Il 16 marzo 1978 rappresenta uno dei giorni più bui per la storia della Repubblica Italiana. Gli anni di piombo hanno segnato profondamente la storia d’Italia, un paese dilaniato da una vera e propria guerra civile, sfociata nel terrorismo rosso e nero.
Le Brigate Rosse rapirono l’Onorevole Aldo Moro, esponente della DC, la mattina del 16 marzo mentre il parlamentare si recava alla Camera dei Deputati per votare la fiducia al neonato governo Andreotti. La macchina venne intercettata in Via Fani, a Roma: vennero uccisi i due Carabinieri a bordo dell’auto e i tre poliziotti della scorta, Moro fu invece sequestrato.
Il “sequestro Moro” durò ben 55 giorni. Aldo Moro scrisse, durante la prigionia, le sue “Lettere dalla prigionia”, indirizzate ai familiari, in particolare alla moglie Eleonora, nelle quali esprimeva le sue perplessità su come il Governo stesse trattando il suo rapimento, arrivando anche ad accusare, seppur velatamente, il Papa (“Il papa ha fatto pochino: forse ne avrà scrupolo”).
Dopo aver subito il cosiddetto “processo del popolo”, Aldo Moro fu letteralmente condannato a morte (“Concludiamo quindi la battaglia iniziata il 16 marzo, eseguendo la sentenza a cui Aldo Moro è stato condannato” dal Comunicato n. 9 delle Brigate Rosse).
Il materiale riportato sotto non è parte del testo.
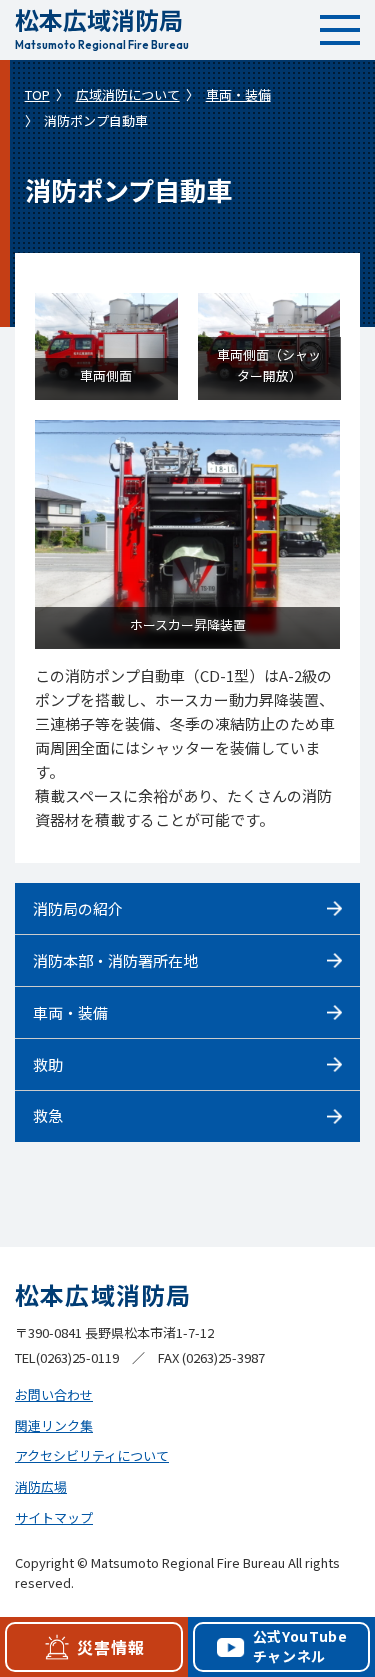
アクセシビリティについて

Il brigatista Valerio Morucci chiamò uno degli assistenti di Aldo Moro per dargli indicazione sul ritrovamento del corpo.
Il corpo dell’Onorevole Aldo Moro venne ritrovato all’interno di una Renault 4 rossa in Via Caetani a Roma.
Ecco cosa scrisse Aldo Moro in una delle sue ultime lettere: “[…] C’è in questo momento un’infinita tenerezza per voi… uniti nel mio ricordo vivete insieme… vorrei capire con i miei piccoli occhi mortali come ci si vedrà dopo. Se ci fosse luce sarebbe bellissimo.”